Inni í Dal, roughly translated to "In the Valley", is a location on the island of Sandoy, The Faroe Islands. Inni í Dal is the home ground of local football team B71, but also the location the joint public secondary school of Sandoy, Sandoyar Meginskúli.

History

Construction

Since the municipalities on the island of Sandoy had begun construction of a new public school for the whole island and newly founded B71 needed a football-pitch, it seemed almost natural that the building of the school and football pitch would coincide. Both were constructed and ready for use in 1971.

The school and the pitch

There is somewhat of a unique link between school and team on Sandoy.
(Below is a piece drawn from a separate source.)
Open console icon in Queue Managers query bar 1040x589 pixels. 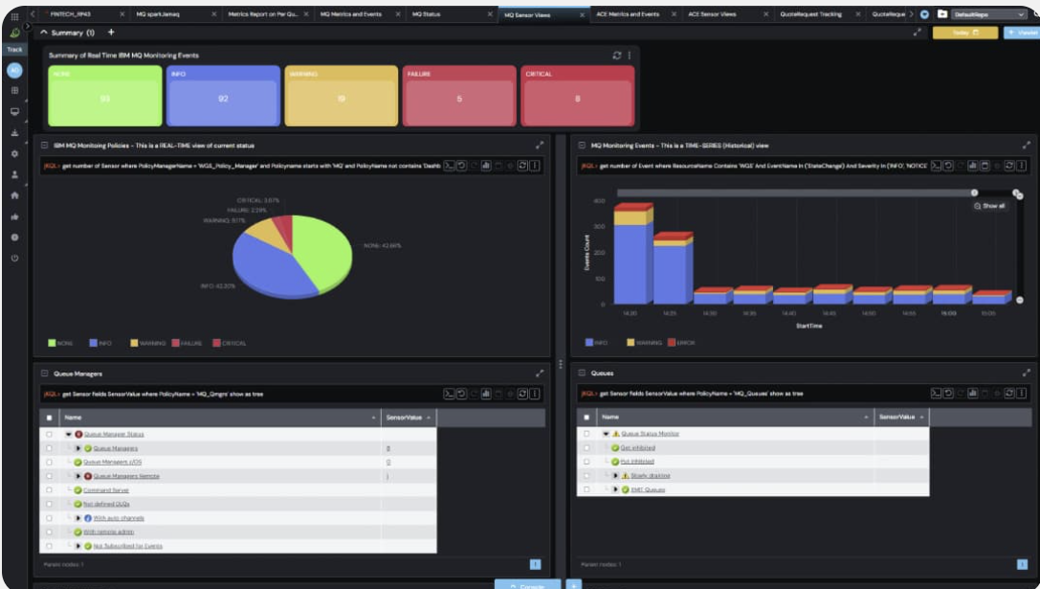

Nowhere else on The Faroe Islands does a school share in the expenses of the local football-team, lease property out for free, while at the same time not sharing in the financial profits.
Nonetheless, this has been the case since the founding of both school and team and there is a standing agreement that B71 uses both ground, changing-rooms and other facilities for free.

Expansions

Although not remarkable, there have been some adding-ons to the B71 facilities.
 Shop, open on match-day
 Various renovations regarding safety
 Renovation of technical areas
 Accommodation for television equipment
 Completion of seated area

Future and expansions

The completion of the 300-seat area in 2010 meant that one of the mandatory requirements set by UEFA had been met. The mandatory requirement for the next season was the complete renovation of the aging football pitch and other minor modifications to the ground, should B71 wish to play in the top league in 2011. Another mandatory requirement was subsequently met, when the artificial turf on the football pitch was replaced in time for the 2011 season.

Also in 2011, work started on building the new indoor sports hall, which was ready to use in November 2012.

The Sandoyartunnilin under construction from Gamlarætt on Streymoy emerges at Traðardalur, near the Inni í Dal stadium.